To gather some actual performance metrics on each of these three approaches to writing SQL in a native SQL stored procedure in DB2, I wrote three nearly identical stored procedures and ran them against a test database in our environment to get some performance benchmarks. That particular database had 2,961 unique values of a particular search column in a "master" table, and my programs accessed all 2,961 of them using an SQL statement from one of our business applications. The only difference in the three SP's were the manner in which the SQL statement in question was written: static, versus dynamic with parameter markers versus dynamic with literals. Here are the results:
Static SQL
Total elapsed time: 3.224109 seconds
User CPU time: 0.109829 seconds
System CPU time: 0.055669 seconds
Dynamic SQL with Parameter Markers
Total elapsed time: 3.554240 seconds
User CPU time: 0.130988 seconds
System CPU time: 0.058271 seconds
Dynamic SQL with Literals
Total elapsed time: 72.297577 seconds
User CPU time: 12.478055 seconds
System CPU time: 1.642622 seconds
As we can see from the above numbers, dynamic SQL with parameter markers can achieve performance that approaches (but will not meet or exceed) static SQL, while dynamic SQL coded with literals will perform significantly worse than either of the other two options.

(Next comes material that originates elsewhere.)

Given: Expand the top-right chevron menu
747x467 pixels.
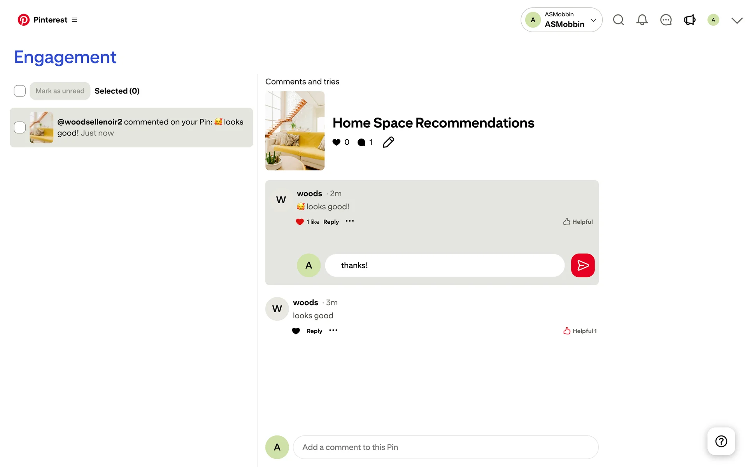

It is important to note that dynamic with parameter markers still performs slightly worse than static SQL. This is because of the overhead incurred by the necessary PREPARE statements for dynamic SQL. The slight overhead of doing short prepares with dynamic SQL using parameter markers is still an expense that static SQL does not incur, and has a cumulative impact on performance over many executions. Plus, in a "real life" environment in which you have multiple stored procedures each executing multiple SQL statements, if the number of "unique" dynamic statements (with parameter markers) exceeds the capacity of the dynamic SQL cache, statements can and will get discarded from the cache and the reuse of the statements in the cache can degrade over time as the workload grows.
The drastic difference in performance for the dynamic SQL with literals test over the other two tests can be attributed to the cost of doing full prepares for every single statement during the execution of the SP.